DESCRIPTION OF THE TASK
Give back all of the records underneath exactly, with no omissions.

(Stored data)
□ □ □ □ □
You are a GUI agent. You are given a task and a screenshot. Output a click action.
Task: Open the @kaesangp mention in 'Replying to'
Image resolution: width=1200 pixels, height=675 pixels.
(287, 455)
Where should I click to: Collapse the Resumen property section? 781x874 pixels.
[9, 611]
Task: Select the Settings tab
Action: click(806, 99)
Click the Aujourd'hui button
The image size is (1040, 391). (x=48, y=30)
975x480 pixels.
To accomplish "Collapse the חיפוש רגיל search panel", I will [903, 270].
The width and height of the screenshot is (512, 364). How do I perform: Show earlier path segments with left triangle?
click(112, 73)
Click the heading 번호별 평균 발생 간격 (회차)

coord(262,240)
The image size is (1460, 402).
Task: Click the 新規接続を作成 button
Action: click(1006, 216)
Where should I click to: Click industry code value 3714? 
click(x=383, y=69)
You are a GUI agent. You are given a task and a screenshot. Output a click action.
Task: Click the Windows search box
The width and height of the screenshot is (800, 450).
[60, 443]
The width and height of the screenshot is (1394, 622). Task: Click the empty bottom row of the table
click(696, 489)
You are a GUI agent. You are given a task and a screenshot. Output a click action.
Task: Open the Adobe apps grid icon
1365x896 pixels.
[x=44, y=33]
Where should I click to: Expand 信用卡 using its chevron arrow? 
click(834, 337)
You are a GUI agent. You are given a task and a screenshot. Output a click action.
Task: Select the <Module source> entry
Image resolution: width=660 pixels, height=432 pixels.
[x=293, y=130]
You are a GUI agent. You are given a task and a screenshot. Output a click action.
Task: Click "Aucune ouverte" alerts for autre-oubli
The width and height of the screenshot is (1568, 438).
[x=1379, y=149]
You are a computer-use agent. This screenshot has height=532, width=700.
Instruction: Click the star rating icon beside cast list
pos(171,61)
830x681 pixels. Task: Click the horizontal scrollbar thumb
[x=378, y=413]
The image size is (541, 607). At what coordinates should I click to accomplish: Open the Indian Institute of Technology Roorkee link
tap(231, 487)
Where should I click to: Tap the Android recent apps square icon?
□ □ □ □ □
WRITTEN SOLUTION
You are a GUI agent. You are given a task and a screenshot. Output a click action.
Task: Open the @kaesangp mention in 'Replying to'
Image resolution: width=1200 pixels, height=675 pixels.
(287, 455)
Where should I click to: Collapse the Resumen property section? 781x874 pixels.
[9, 611]
Task: Select the Settings tab
Action: click(806, 99)
Click the Aujourd'hui button
The image size is (1040, 391). (x=48, y=30)
975x480 pixels.
To accomplish "Collapse the חיפוש רגיל search panel", I will [903, 270].
The width and height of the screenshot is (512, 364). How do I perform: Show earlier path segments with left triangle?
click(112, 73)
Click the heading 번호별 평균 발생 간격 (회차)

coord(262,240)
The image size is (1460, 402).
Task: Click the 新規接続を作成 button
Action: click(1006, 216)
Where should I click to: Click industry code value 3714? 
click(x=383, y=69)
You are a GUI agent. You are given a task and a screenshot. Output a click action.
Task: Click the Windows search box
The width and height of the screenshot is (800, 450).
[60, 443]
The width and height of the screenshot is (1394, 622). Task: Click the empty bottom row of the table
click(696, 489)
You are a GUI agent. You are given a task and a screenshot. Output a click action.
Task: Open the Adobe apps grid icon
1365x896 pixels.
[x=44, y=33]
Where should I click to: Expand 信用卡 using its chevron arrow? 
click(834, 337)
You are a GUI agent. You are given a task and a screenshot. Output a click action.
Task: Select the <Module source> entry
Image resolution: width=660 pixels, height=432 pixels.
[x=293, y=130]
You are a GUI agent. You are given a task and a screenshot. Output a click action.
Task: Click "Aucune ouverte" alerts for autre-oubli
The width and height of the screenshot is (1568, 438).
[x=1379, y=149]
You are a computer-use agent. This screenshot has height=532, width=700.
Instruction: Click the star rating icon beside cast list
pos(171,61)
830x681 pixels. Task: Click the horizontal scrollbar thumb
[x=378, y=413]
The image size is (541, 607). At what coordinates should I click to accomplish: Open the Indian Institute of Technology Roorkee link
tap(231, 487)
Where should I click to: Tap the Android recent apps square icon?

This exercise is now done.